Fab February over for Cavaliers, who face tough March ahead
CLEVELAND — LeBron James rarely gets caught off guard. But time flies when you’re having fun, and the year’s shortest month blew by for James and the Cavaliers.
“It’s over? February is over, huh?” James asked late Monday night. “Yeah, that sucks. It’s been a great month for our team.”
After a jarring January during which the Cavs went 7-8 and James criticized the team’s roster for being “top heavy” and challenged general manager David Griffin to find him some help, Cleveland returned to championship form in February.
The Cavs went 9-2, and with an offense that now includes sharpshooter Kyle Korver and will soon add three-time All-Star guard Deron Williams to strengthen the second unit, they averaged a franchise-record 117.4 points per game.
“We just played good basketball,” said James, who scored 24 in Monday’s win over Milwaukee after missing one game with strep throat. “We got back to Cavalier basketball and to our DNA.”
Their genetic makeup has changed since the start of the season, and the Cavs may not be done mutating.
On Monday, Griffin completed his latest coup by signing Williams, who was waived by Dallas and came to Cleveland to chase a championship at the urging of Korver, his close friend and former Utah teammate.
And now that Williams (the team’s second “D-Will” after forward Derrick Williams signed a second 10-day contract) is on board, he’s trying to recruit center Andrew Bogut. The two played together with the Mavericks, and Bogut is now on Cleveland’s roster radar after being waived by Philadelphia.

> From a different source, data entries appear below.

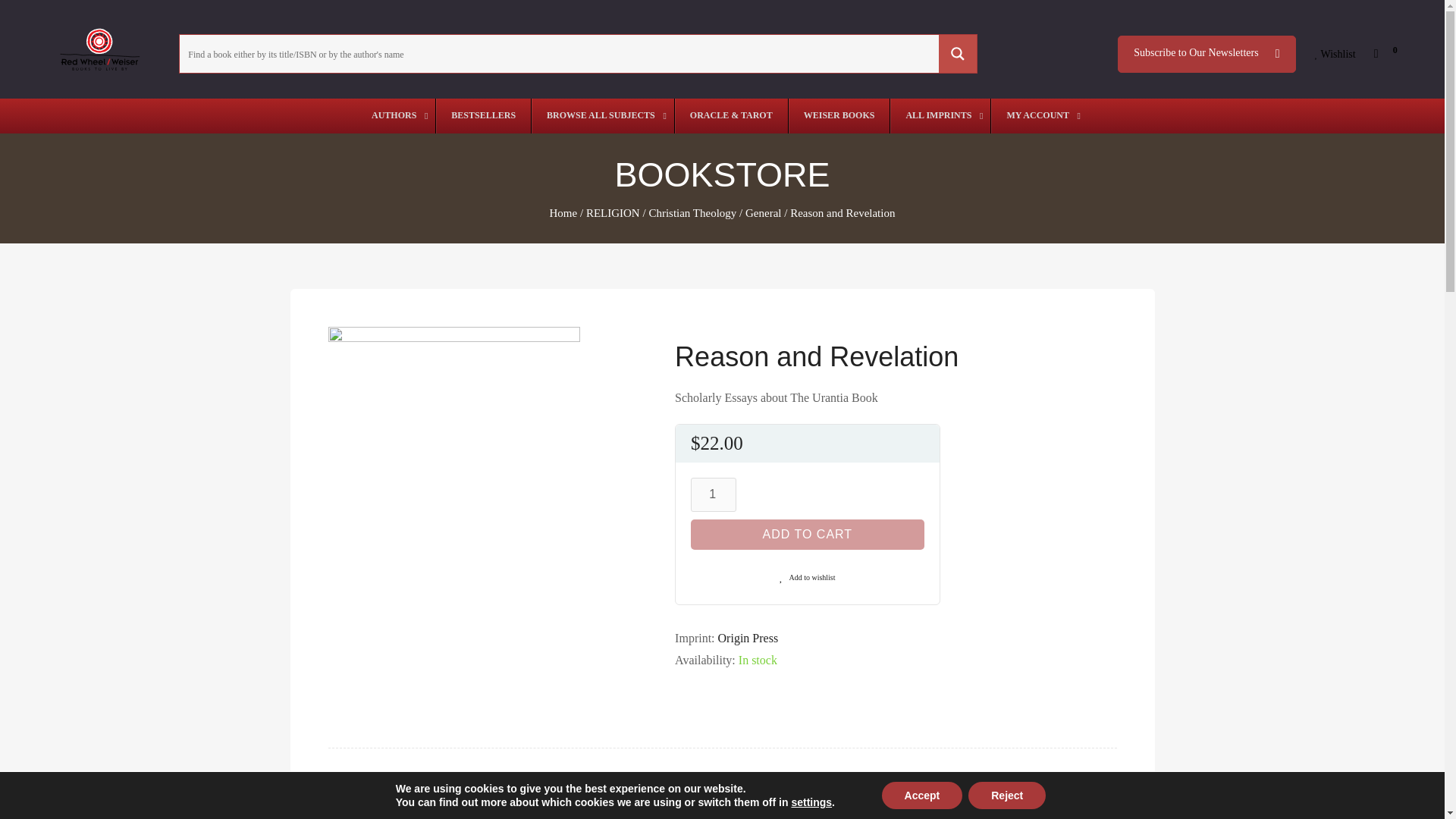
BROWSE ALL SUBJECTS (602, 115)
AUTHORS (395, 115)
BESTSELLERS (483, 115)
1 (713, 494)
Wishlist (1334, 54)
Subscribe to Our Newsletters (1206, 53)
Given the description of an element on the screen output the (x, y) to click on. 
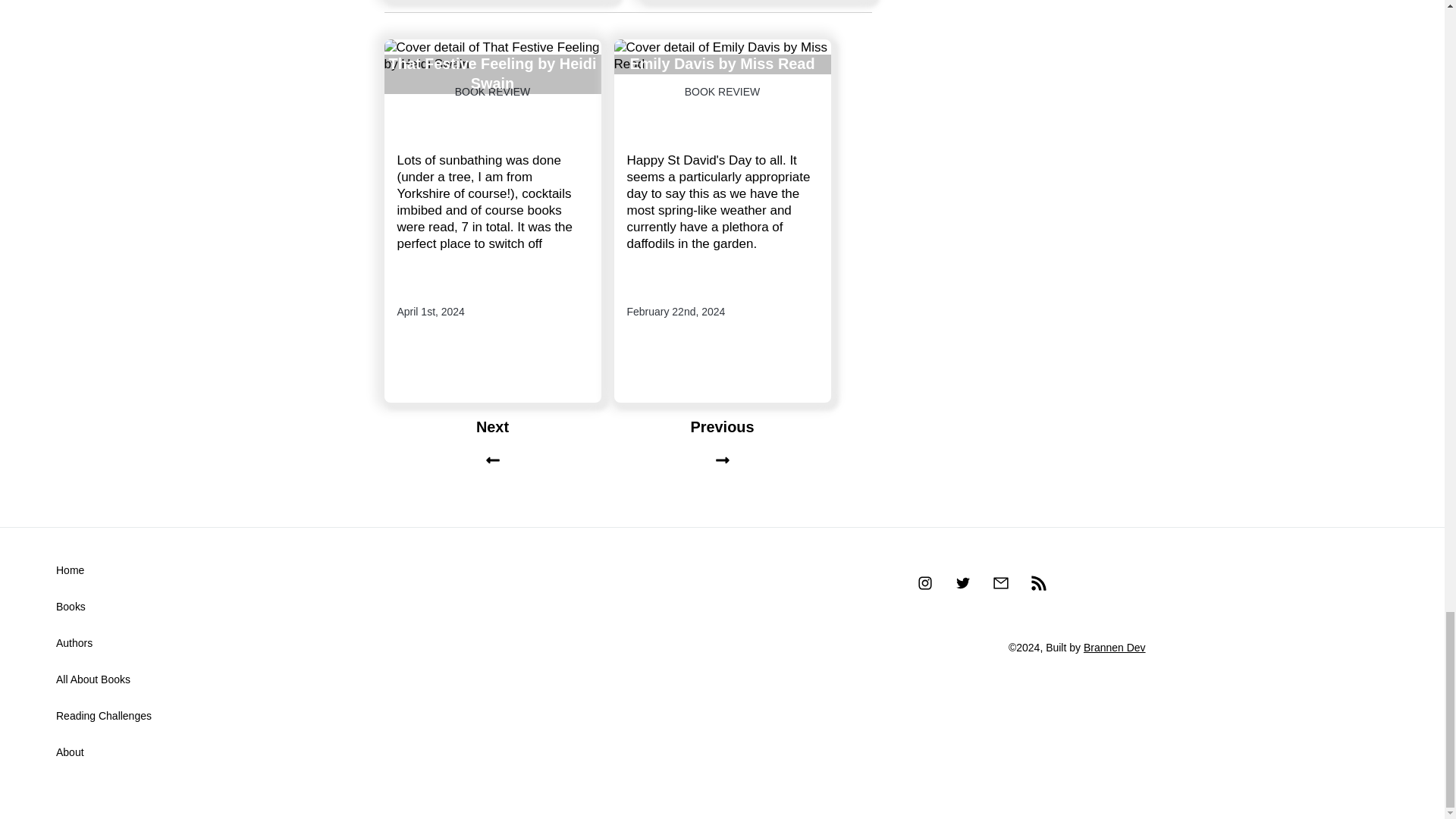
Books (70, 606)
Brannen Dev (1114, 647)
About (70, 752)
All About Books (93, 679)
Next (491, 444)
Previous (722, 444)
Reading Challenges (103, 715)
Authors (74, 643)
Home (70, 570)
Given the description of an element on the screen output the (x, y) to click on. 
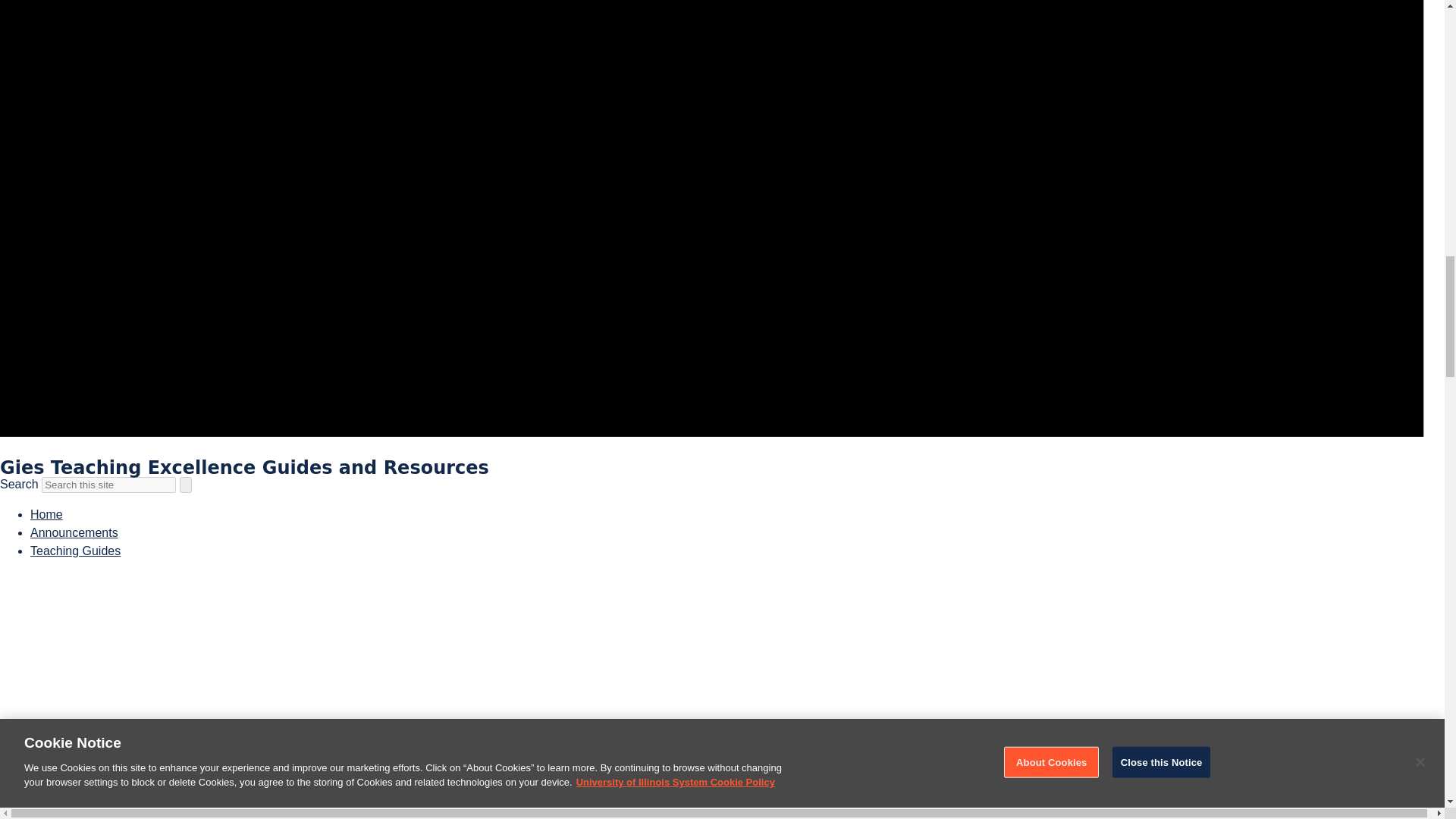
Teaching Guides (75, 550)
Home (46, 513)
Gies Teaching Excellence Guides and Resources (244, 467)
Announcements (73, 532)
Given the description of an element on the screen output the (x, y) to click on. 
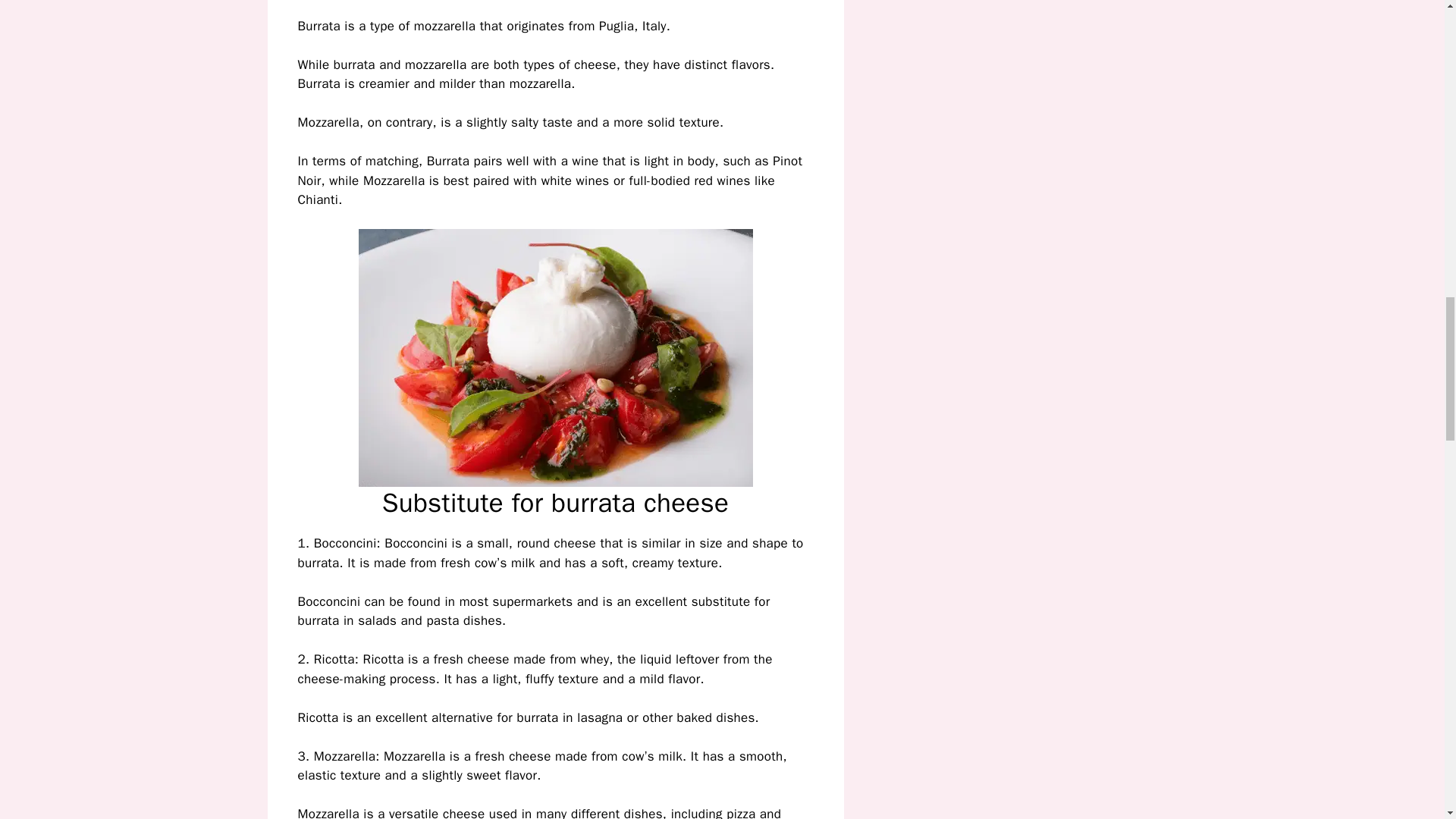
What does burrata cheese taste like- fizzy or Sour 2 (555, 357)
Given the description of an element on the screen output the (x, y) to click on. 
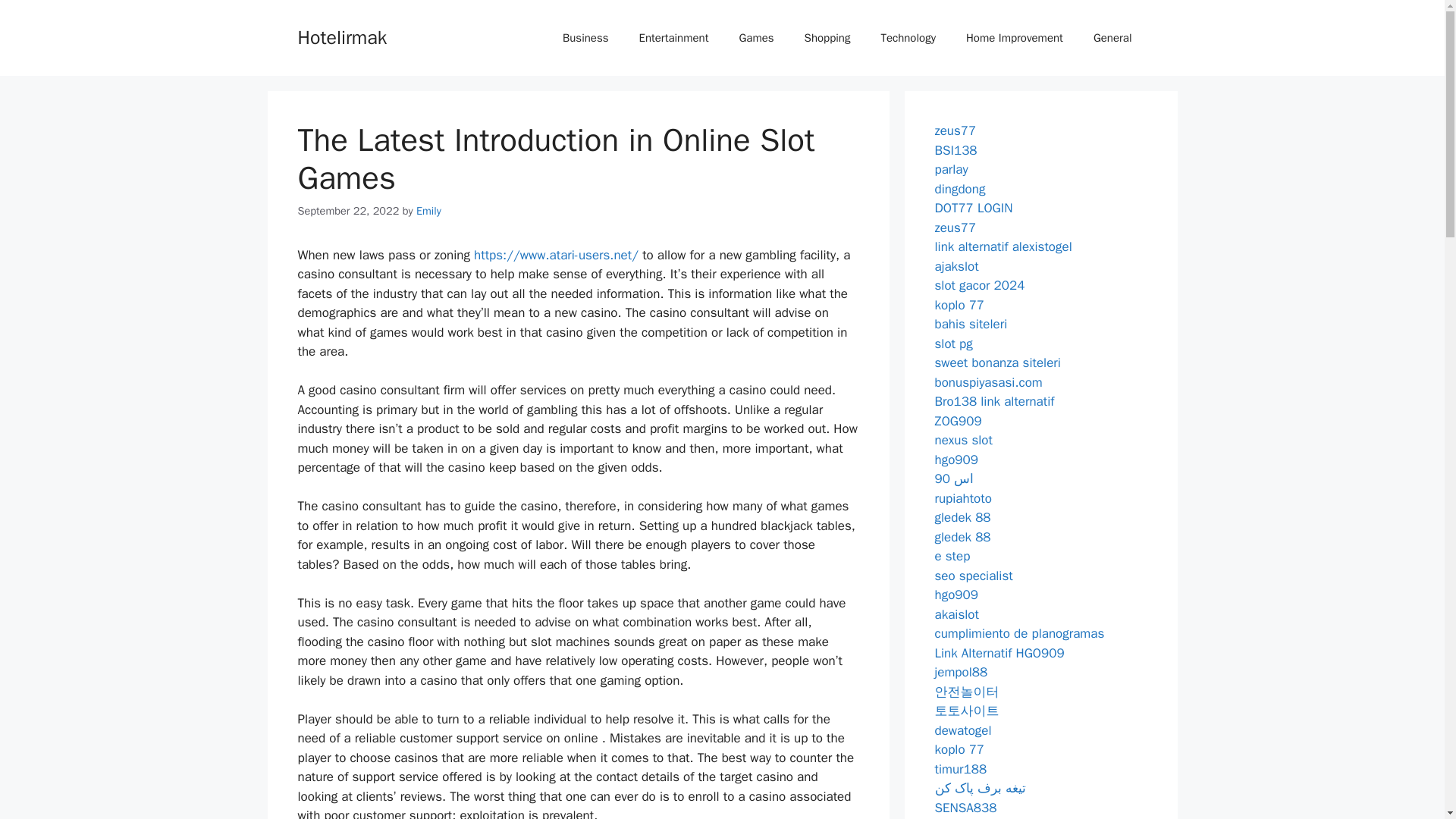
Home Improvement (1014, 37)
zeus77 (954, 130)
Business (585, 37)
hgo909 (955, 459)
Emily (428, 210)
Hotelirmak (342, 37)
bonuspiyasasi.com (988, 382)
slot pg (953, 342)
rupiahtoto (962, 497)
sweet bonanza siteleri (996, 362)
Given the description of an element on the screen output the (x, y) to click on. 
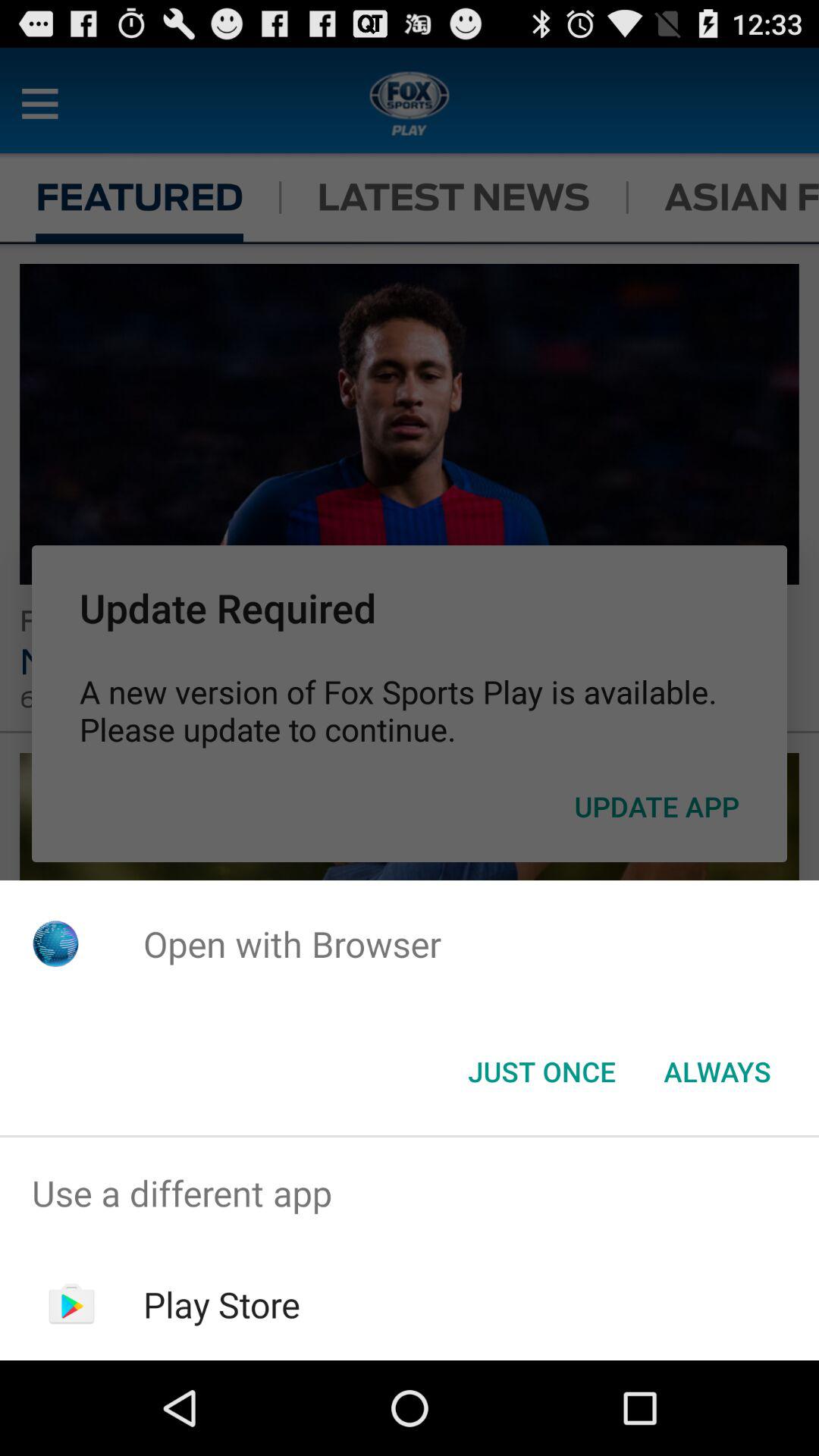
scroll to the always item (717, 1071)
Given the description of an element on the screen output the (x, y) to click on. 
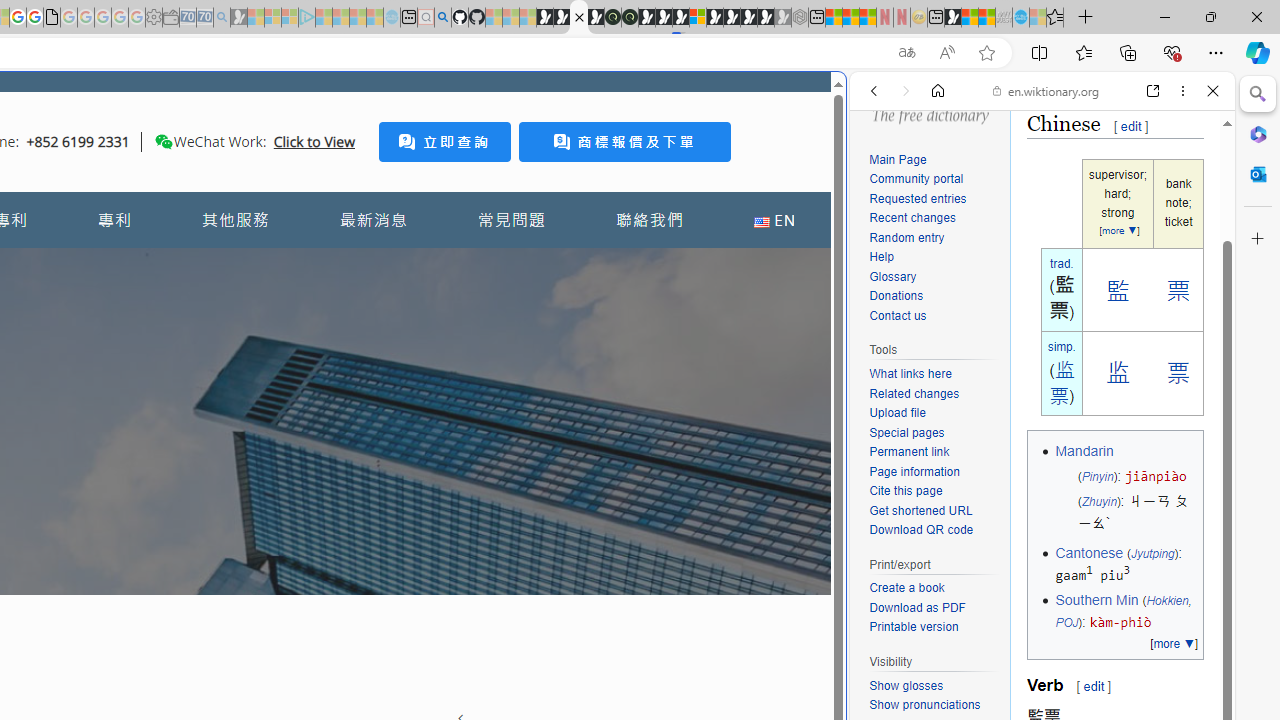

“We’ve been in contact,” Williams said with a smile.
Bogut and his representatives have contacted several teams, and the Australian, who spent the past four seasons with Golden State and has been slowed by a knee injury, is expected to make a decision by Wednesday.
Getting the 7-foot Bogut isn’t essential, but the Cavs could use another big man while Kevin Love recovers from knee surgery and in the playoffs, when the tempo usually slows and games are often decided in the half-court.
Deron Williams appears to be a superb fit for the Cavs, whose biggest flaw has been a reliable backup point guard. The established veteran, who received a huge ovation when introduced to the fans on Monday, solves that and coach Tyronn Lue is eager to plug him in.
“We know he’s a great pick-and-roll player, so I can’t wait to get him acclimated to what we’re doing,” Lue said. “I’m very excited. He’s excited. Any time you’re a very good player and you get a chance to get a new start on a great team, it’s something you look forward to.”
Over the past month, Cleveland’s offense has opened, becoming the Eastern equivalent to Golden State’s splash show out West.
While Cleveland couldn’t match what the Warriors did in signing superstar Kevin Durant with one move, Griffin has adeptly positioned the Cavs to defend their crown by trading for Korver, one of the league’s best career 3-point shooters, and signing the two Williamses without giving up much. The champs have a deeper bench than they did a year ago, and the changes have more than satisfied James, who is aiming for his seventh straight visit to the NBA Finals.
And perhaps a third straight matchup with Golden State.